Warum willst du nur eine Netzwerkkarte benutzen, wenn du zwei hast und es vorher funktioniert hat? Die Sache mit Modem über einen Switch verteilen funktioniert sicher (hab ich auch lang genug so gemacht), aber warum willst du das machen, wenn du's nicht mußt?

----------

## papahuhn

Habe ich das in etwa so richtig verstanden?

- eth0 gibt es quasi nicht mehr.

- eth1, das DSL-Modem und andere Rechner aus  192.168.0.0/24 hängen an einem Switch.

- br0 ist eine Bridge aus eth1 und tap0

- link_ppp0=br0

- DSL Einwahl funktioniert, Router hat Internetzugang

- Andere Rechner aus 192.168.0.0/24 kommen nicht ins Internet

Wie sieht die Routingtabelle nach der Einwahl aus?

----------

## jack32

Der Grund ist folgender: Ich wohne im Studentenwohnheim. Und möchte das Wohnheim

auch noch an mein Netzwerk mit dranhängen. Am besten wäre wohl ne 3. Netzwerkkarte.

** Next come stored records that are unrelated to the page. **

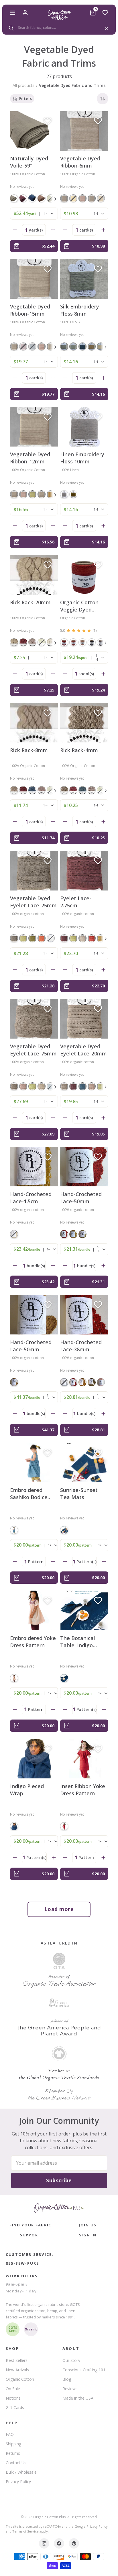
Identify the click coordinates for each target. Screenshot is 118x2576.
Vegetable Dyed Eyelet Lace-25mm (33, 902)
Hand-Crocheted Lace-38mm (81, 1346)
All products (23, 85)
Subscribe (59, 2180)
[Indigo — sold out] (32, 346)
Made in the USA (77, 2398)
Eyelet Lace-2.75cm (75, 902)
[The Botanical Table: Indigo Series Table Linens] (84, 1610)
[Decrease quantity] (15, 230)
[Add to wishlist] (47, 121)
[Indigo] (32, 198)
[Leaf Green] (32, 494)
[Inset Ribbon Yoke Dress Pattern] (84, 1758)
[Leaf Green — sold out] (42, 642)
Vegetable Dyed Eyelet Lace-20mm (83, 1050)
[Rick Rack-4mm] (84, 723)
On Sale (13, 2388)
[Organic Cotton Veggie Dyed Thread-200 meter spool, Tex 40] (84, 575)
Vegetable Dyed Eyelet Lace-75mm (33, 1050)
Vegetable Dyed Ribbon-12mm (30, 458)
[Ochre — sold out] (101, 198)
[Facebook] (59, 2543)
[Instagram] (44, 2543)
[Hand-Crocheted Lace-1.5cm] (34, 1167)
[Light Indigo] (82, 346)
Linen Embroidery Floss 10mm (82, 458)
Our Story (71, 2360)
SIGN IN (88, 2235)
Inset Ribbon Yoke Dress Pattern (82, 1790)
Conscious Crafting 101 (83, 2369)
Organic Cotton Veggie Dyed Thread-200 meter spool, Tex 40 (83, 606)
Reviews (70, 2388)
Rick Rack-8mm (29, 750)
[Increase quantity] (53, 230)
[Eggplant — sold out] (23, 346)
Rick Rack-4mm (79, 750)
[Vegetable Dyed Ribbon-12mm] (34, 427)
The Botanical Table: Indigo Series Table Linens (77, 1642)
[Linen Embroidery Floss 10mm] (84, 427)
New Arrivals (17, 2369)
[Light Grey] (92, 198)
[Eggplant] (23, 198)
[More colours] (54, 199)
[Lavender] (42, 198)
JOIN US (88, 2225)
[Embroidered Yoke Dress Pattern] (34, 1610)
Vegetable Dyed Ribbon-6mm (80, 162)
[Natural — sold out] (51, 938)
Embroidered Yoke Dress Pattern (33, 1642)
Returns (13, 2453)
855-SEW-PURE (22, 2263)
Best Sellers (16, 2360)
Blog (66, 2379)
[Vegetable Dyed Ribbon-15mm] (34, 279)
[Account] (25, 12)
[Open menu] (12, 12)
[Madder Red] (64, 642)
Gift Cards (15, 2407)
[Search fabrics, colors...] (59, 27)
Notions (13, 2398)
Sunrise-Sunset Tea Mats (79, 1494)
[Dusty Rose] (82, 642)
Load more (59, 1909)
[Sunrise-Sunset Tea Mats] (84, 1463)
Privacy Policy (18, 2481)
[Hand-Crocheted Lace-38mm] (84, 1314)
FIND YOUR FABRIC (30, 2225)
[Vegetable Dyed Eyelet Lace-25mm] (34, 870)
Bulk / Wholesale (21, 2472)
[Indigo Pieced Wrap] (34, 1758)
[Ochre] (92, 346)
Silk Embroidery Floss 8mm (79, 310)
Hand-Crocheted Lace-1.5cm (31, 1198)
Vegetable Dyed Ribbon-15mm (30, 310)
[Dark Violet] (92, 642)
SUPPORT (30, 2235)
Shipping (13, 2443)
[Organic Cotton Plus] (59, 2208)
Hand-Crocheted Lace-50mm (81, 1198)
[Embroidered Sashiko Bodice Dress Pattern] (34, 1463)
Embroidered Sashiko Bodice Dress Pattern (29, 1494)
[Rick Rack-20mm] (34, 575)
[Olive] (73, 494)
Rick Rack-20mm (30, 602)
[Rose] (101, 1382)
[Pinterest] (74, 2543)
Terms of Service (25, 2531)
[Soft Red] (73, 642)
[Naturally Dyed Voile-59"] (34, 131)
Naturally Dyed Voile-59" (29, 162)
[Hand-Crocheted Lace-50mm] (84, 1167)
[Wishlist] (105, 12)
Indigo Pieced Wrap (27, 1790)
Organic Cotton (20, 2379)
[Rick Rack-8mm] (34, 723)
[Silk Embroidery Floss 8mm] (84, 279)
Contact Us (16, 2462)
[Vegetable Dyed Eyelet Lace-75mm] (34, 1019)
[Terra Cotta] (42, 938)
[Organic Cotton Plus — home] (59, 15)
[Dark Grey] (14, 198)
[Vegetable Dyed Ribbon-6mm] (84, 131)
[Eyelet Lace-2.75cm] (84, 870)
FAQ (10, 2434)
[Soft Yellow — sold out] (73, 198)
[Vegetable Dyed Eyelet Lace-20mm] (84, 1019)
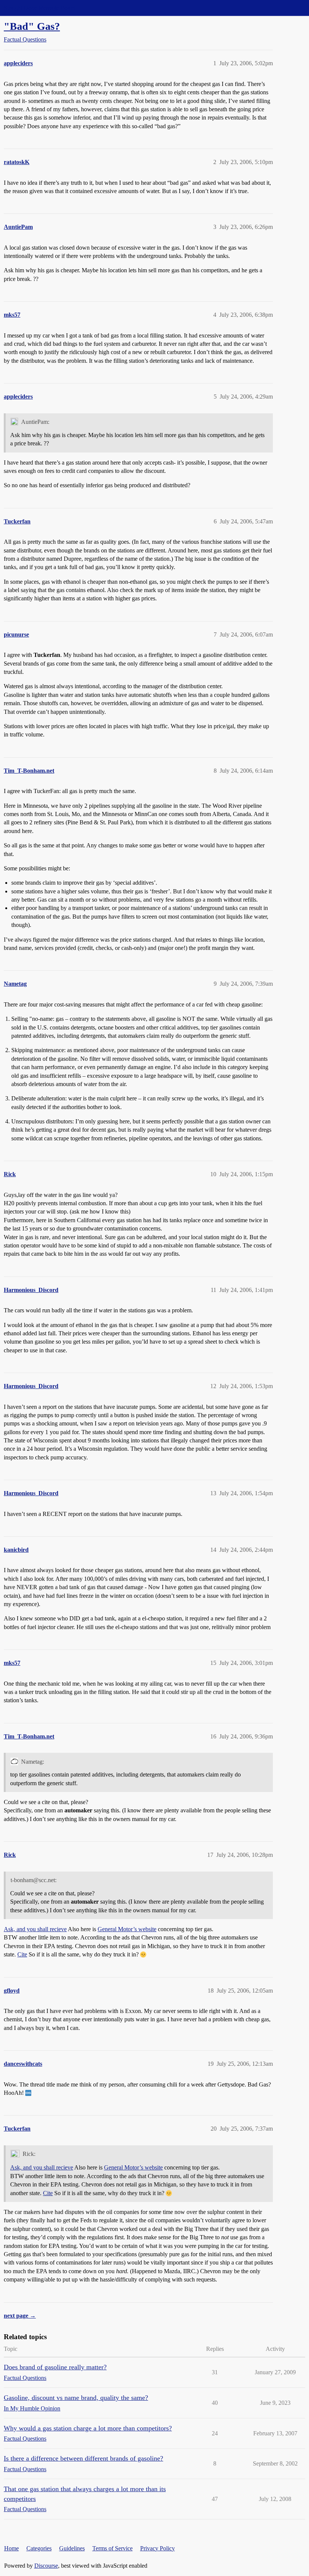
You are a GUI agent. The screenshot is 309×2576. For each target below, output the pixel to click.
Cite (22, 1954)
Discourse (46, 2565)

Leider hab ich im Server kein platz mehr bzw kein freien PCI Slot.

Deswegen möchte ich die eine Netzwerkkarte für diesen Zweck nutzen.

 *papahuhn wrote:*   

> Habe ich das in etwa so richtig verstanden?
> 
> - eth0 gibt es quasi nicht mehr. <--- siehe oben
> 
> - eth1, das DSL-Modem und andere Rechner aus  192.168.0.0/24 hängen an einem Switch. <--- ja, an eth0 hängt der switch.
> ...

 Last edited by jack32 on Fri Nov 07, 2008 11:38 am; edited 1 time in total

----------

## trikolon

etwas OT:

derartige netzwerkkarten sind dir aber bekannt oder?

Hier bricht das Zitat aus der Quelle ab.